──────── DATA IN THIS EXERCISE ────────
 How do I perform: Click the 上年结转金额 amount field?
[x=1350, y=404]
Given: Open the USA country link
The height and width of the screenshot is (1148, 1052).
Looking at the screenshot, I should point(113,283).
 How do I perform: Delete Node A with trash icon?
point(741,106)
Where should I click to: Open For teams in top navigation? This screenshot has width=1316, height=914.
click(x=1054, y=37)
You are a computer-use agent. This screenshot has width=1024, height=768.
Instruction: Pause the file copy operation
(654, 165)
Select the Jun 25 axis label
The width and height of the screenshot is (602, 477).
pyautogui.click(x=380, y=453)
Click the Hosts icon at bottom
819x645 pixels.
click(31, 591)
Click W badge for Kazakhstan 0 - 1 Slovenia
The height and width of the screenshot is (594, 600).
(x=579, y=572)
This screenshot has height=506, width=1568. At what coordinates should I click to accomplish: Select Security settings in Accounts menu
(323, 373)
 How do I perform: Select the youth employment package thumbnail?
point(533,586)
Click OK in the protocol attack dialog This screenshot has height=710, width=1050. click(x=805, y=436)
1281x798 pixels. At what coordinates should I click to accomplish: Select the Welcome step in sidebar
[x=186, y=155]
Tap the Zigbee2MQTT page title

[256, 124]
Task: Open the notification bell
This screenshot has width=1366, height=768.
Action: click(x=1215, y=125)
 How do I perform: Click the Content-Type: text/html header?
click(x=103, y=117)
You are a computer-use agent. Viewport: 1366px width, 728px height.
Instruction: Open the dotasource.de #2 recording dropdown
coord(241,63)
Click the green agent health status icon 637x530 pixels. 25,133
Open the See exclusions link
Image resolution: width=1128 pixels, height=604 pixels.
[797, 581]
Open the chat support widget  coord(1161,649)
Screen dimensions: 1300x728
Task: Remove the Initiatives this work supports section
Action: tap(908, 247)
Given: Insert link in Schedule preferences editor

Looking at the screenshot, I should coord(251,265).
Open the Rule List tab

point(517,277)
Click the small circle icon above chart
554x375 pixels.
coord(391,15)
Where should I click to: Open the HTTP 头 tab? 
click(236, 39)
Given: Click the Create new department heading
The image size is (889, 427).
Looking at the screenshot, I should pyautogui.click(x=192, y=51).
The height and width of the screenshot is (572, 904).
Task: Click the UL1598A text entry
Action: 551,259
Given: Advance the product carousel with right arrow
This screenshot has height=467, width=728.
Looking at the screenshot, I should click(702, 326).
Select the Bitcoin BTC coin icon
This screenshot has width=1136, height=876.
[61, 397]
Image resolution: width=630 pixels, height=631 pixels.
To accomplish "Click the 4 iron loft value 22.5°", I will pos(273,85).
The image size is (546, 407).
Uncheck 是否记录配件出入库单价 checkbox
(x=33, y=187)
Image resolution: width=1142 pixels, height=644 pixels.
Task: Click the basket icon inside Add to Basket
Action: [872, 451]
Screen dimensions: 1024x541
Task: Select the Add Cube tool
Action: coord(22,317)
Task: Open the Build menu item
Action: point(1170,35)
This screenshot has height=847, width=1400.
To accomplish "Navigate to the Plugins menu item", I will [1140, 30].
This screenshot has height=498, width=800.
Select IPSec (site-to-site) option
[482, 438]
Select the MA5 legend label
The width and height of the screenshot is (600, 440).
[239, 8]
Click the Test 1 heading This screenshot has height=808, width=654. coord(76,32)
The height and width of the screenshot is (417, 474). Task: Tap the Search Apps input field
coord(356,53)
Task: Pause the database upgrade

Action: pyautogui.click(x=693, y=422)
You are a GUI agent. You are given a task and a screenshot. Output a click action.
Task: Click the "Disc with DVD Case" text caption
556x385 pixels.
────────
> _TASK_
Given the records above, restate word for word only the lines starting at the one with "How do I perform: Select" and ending at the one with "The image size is (546, 407).".

> _OUTPUT OF THE TASK_
 How do I perform: Select the youth employment package thumbnail?
point(533,586)
Click OK in the protocol attack dialog This screenshot has height=710, width=1050. click(x=805, y=436)
1281x798 pixels. At what coordinates should I click to accomplish: Select the Welcome step in sidebar
[x=186, y=155]
Tap the Zigbee2MQTT page title

[256, 124]
Task: Open the notification bell
This screenshot has width=1366, height=768.
Action: click(x=1215, y=125)
 How do I perform: Click the Content-Type: text/html header?
click(x=103, y=117)
You are a computer-use agent. Viewport: 1366px width, 728px height.
Instruction: Open the dotasource.de #2 recording dropdown
coord(241,63)
Click the green agent health status icon 637x530 pixels. 25,133
Open the See exclusions link
Image resolution: width=1128 pixels, height=604 pixels.
[797, 581]
Open the chat support widget  coord(1161,649)
Screen dimensions: 1300x728
Task: Remove the Initiatives this work supports section
Action: tap(908, 247)
Given: Insert link in Schedule preferences editor

Looking at the screenshot, I should coord(251,265).
Open the Rule List tab

point(517,277)
Click the small circle icon above chart
554x375 pixels.
coord(391,15)
Where should I click to: Open the HTTP 头 tab? 
click(236, 39)
Given: Click the Create new department heading
The image size is (889, 427).
Looking at the screenshot, I should pyautogui.click(x=192, y=51).
The height and width of the screenshot is (572, 904).
Task: Click the UL1598A text entry
Action: 551,259
Given: Advance the product carousel with right arrow
This screenshot has height=467, width=728.
Looking at the screenshot, I should click(702, 326).
Select the Bitcoin BTC coin icon
This screenshot has width=1136, height=876.
[61, 397]
Image resolution: width=630 pixels, height=631 pixels.
To accomplish "Click the 4 iron loft value 22.5°", I will pos(273,85).
The image size is (546, 407).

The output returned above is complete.